They were named "natural killers" because the original idea was that they did not need to activate to kill cells that lacked the MHC class 1 "self" marker. This effect is particularly important because harmful cells lacking MHC I markers cannot be detected and destroyed by other immune cells such as T lymphocytes.
The cytoplasmic small particles of NK cells contain proteins such as perforin and protease, called granzymes. During the action with microorganisms, perforin forms pores on the cell membrane of the target cell after release from the cells destined for killing, producing a water channel through which the granzyme and related molecules can enter, inducing apoptosis or osmotic cells. Lysis. The difference between apoptosis and cell lysis is immunologically important: cells infected with the lytic virus may only release viral particles, and apoptosis leads to internal destruction of the virus. The antimicrobial molecule alpha-defensin is also secreted by NK cells, destroying bacterial cell walls in a manner similar to neutrophils, killing bacteria directly.
In this study, the researchers discovered a gene called KLRD1 that determines the level of NK cells in a human.
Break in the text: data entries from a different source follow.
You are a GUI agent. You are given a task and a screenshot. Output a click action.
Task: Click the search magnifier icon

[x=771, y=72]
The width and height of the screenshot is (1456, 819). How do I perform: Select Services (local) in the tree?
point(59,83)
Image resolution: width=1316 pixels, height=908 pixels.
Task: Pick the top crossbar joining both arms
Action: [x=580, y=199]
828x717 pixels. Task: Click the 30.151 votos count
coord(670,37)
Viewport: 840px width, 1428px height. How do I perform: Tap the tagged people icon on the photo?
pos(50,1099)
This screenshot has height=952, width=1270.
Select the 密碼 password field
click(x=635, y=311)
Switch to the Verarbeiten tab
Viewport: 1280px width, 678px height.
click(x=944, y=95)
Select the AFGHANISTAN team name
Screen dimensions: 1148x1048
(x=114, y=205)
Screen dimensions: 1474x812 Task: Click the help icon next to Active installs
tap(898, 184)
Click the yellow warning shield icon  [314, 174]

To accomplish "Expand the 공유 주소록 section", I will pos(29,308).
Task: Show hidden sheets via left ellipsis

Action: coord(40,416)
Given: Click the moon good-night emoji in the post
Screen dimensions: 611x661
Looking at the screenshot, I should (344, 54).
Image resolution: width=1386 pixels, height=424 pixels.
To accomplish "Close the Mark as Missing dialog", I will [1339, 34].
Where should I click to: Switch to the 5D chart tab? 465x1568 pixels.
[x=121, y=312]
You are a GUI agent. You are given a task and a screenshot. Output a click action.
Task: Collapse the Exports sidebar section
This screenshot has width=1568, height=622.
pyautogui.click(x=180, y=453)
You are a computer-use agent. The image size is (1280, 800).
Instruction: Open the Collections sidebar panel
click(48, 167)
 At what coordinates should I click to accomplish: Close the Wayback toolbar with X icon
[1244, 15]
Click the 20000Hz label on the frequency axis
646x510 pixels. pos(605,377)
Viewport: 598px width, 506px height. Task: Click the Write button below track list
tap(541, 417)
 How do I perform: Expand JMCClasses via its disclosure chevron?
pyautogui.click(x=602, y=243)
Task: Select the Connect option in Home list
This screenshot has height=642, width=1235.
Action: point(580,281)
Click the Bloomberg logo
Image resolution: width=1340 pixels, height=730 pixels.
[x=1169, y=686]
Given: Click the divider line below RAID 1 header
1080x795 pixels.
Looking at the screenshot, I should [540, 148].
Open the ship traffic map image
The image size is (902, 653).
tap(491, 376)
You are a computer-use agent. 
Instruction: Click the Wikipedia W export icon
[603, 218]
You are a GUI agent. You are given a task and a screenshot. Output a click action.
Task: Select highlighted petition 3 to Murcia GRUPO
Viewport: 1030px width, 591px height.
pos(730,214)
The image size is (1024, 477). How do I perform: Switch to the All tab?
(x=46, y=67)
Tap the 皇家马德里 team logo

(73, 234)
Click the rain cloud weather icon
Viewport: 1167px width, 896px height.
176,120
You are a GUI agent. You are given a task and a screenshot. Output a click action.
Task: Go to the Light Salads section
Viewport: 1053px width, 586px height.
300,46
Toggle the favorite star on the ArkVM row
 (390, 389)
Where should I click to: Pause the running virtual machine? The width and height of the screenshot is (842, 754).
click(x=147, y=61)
KLRD1 is a receptor gene found on the surface of NK cells. The study found that the expression level of KLRD1 in the blood before the infection of the human can predict who will be infected with the flu virus, with an accuracy rate of 86%.
The researchers analyzed blood samples from 52 people who had previously participated in the Influenza Challenge Study. In these early studies, volunteers were exposed to influenza virus (H1N1 or H3N2) and the researchers will monitor whether they are ill. The researchers used an algorithm to calculate the proportion of different types of immune cells in the blood before exposure to the virus.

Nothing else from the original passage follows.